------ SOURCE DOCUMENT
I don't see how the "beater blocker" would help me. Maybe I'm missing something, actually it looks like it would make things worse. The problem that I was having was the outside tread on my shoes wore down and caused the eggbeater pedal to put pressure on my carbon sole, instead of on my shoe tread. If I used the "beater blocker" it would protect the sole of my shoe, however it would raise the cleat even more and the pressure would only be on the cleat itself, instead of on the tread of the shoe. This would make the pedal less stable then it is now. Instead of having 3 points of stability (cleat, right side, left side of shoe) it would now only have one (the cleat). Please give me some insight, if I've missed something.


----------



## sethm (Oct 21, 2005)

I agree. I think the beater blocker is only effective at preventing the ruts in the shoes and the loose interface between cleat and pedal caused by the rut. However, the height of the outside tread has more bearing on how tight the shoe and pedal interface, as seen in the other crank brother pedals with platforms (candy, mallet, etc.).


----------



## TexLepomis (Feb 22, 2005)

I bought a new pair of cleats recently which didn't solve squat. In my case I think the ruts are the problem, so I just ordered a pair of these blockers...here's to hoping they work!


----------



## Chewieez (Oct 10, 2004)

I ordered a pair too to go on my new pair of Dom5. I don't want to screw up my new nice shoes!

I'm just waiting on "Airmail" now... ordered them on the 15th so hopefully I should get them soon!
------------
- REQUIRED ACTION 1 -
In the pedal thread, why does the first poster expect the beater blocker to make the pedal less stable? Please answer in one to three sentences.
- REQUIRED ACTION 2 -
Answer these questions from the pedal thread:
(a) What part of the first poster's shoes wore down?
(b) According to sethm, what is the beater blocker effective at preventing?
(c) What shoes does Chewieez plan to put the blockers on?
The lines after the pedal thread are separate material.
------ DATASET CONTENT
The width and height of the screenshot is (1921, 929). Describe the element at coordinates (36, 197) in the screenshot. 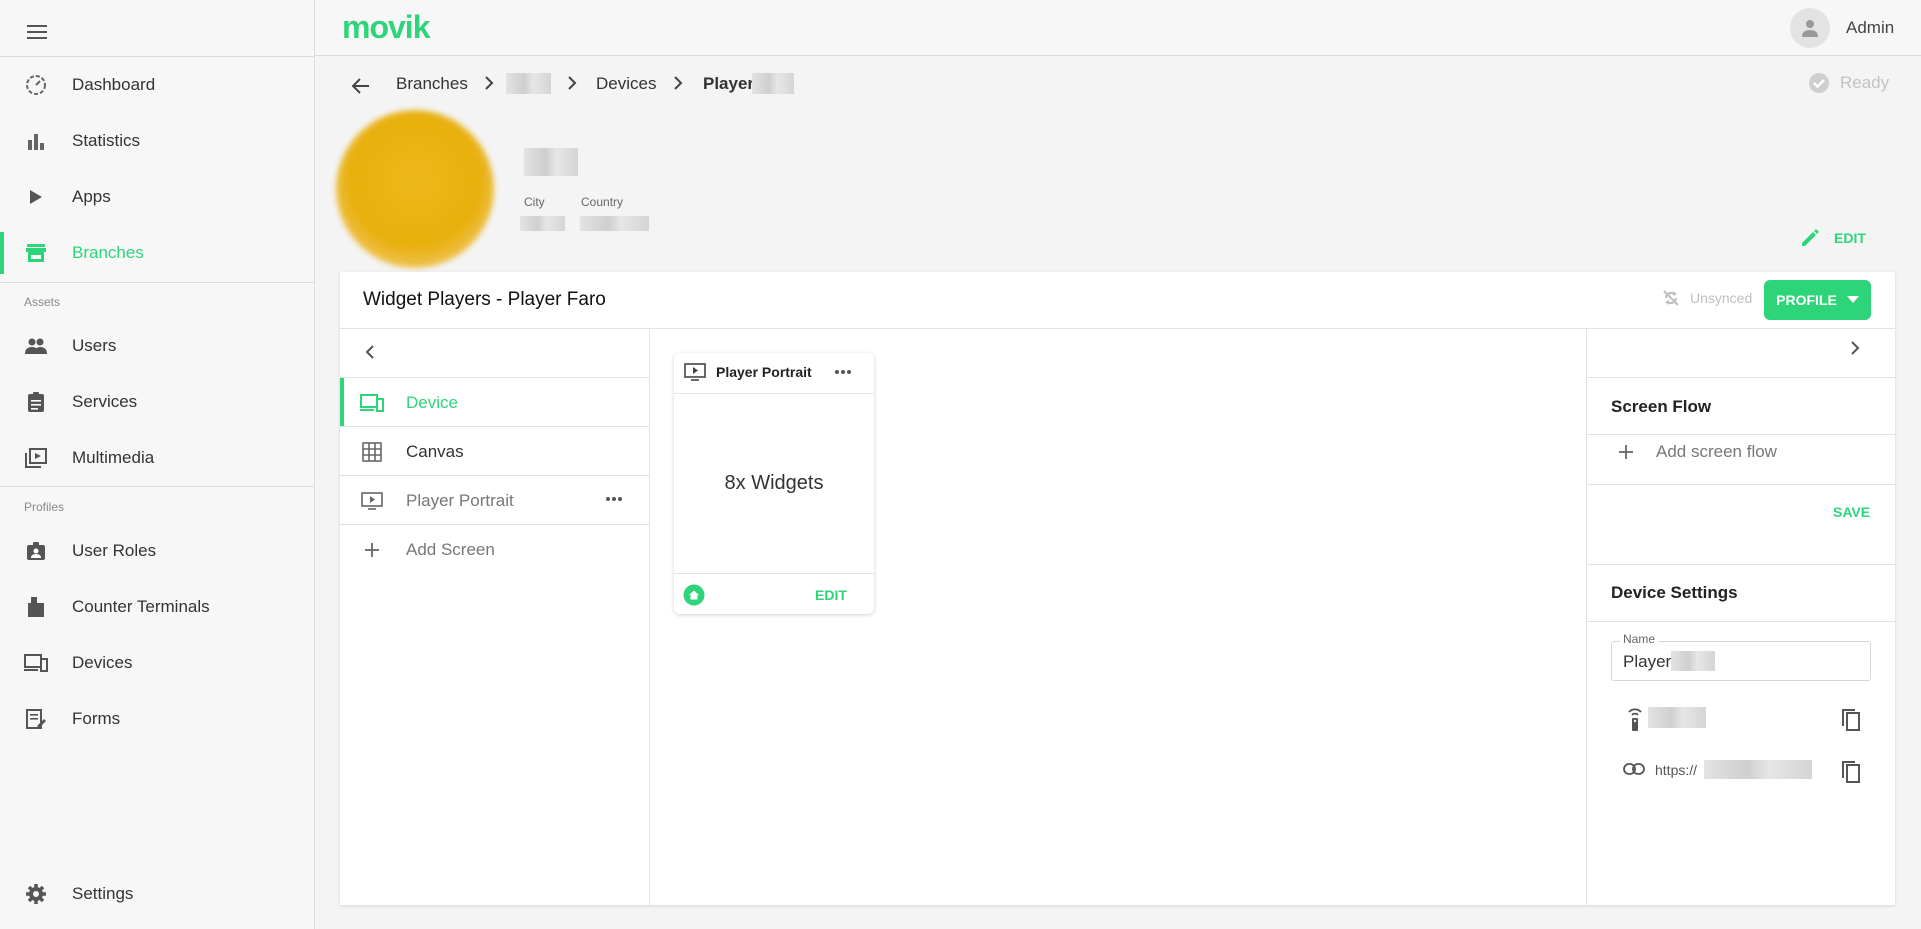

I see `play-icon` at that location.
------------
- TASK SOLUTION 1 -
The blocker would raise the cleat further, so the pressure would rest only on the cleat rather than on the shoe tread. That would leave one point of stability (the cleat) instead of three (the cleat and the right and left sides of the shoe).

- TASK SOLUTION 2 -
(a) The outside tread.
(b) The ruts in the shoes and the loose interface between cleat and pedal caused by the rut.
(c) A new pair of Dom5.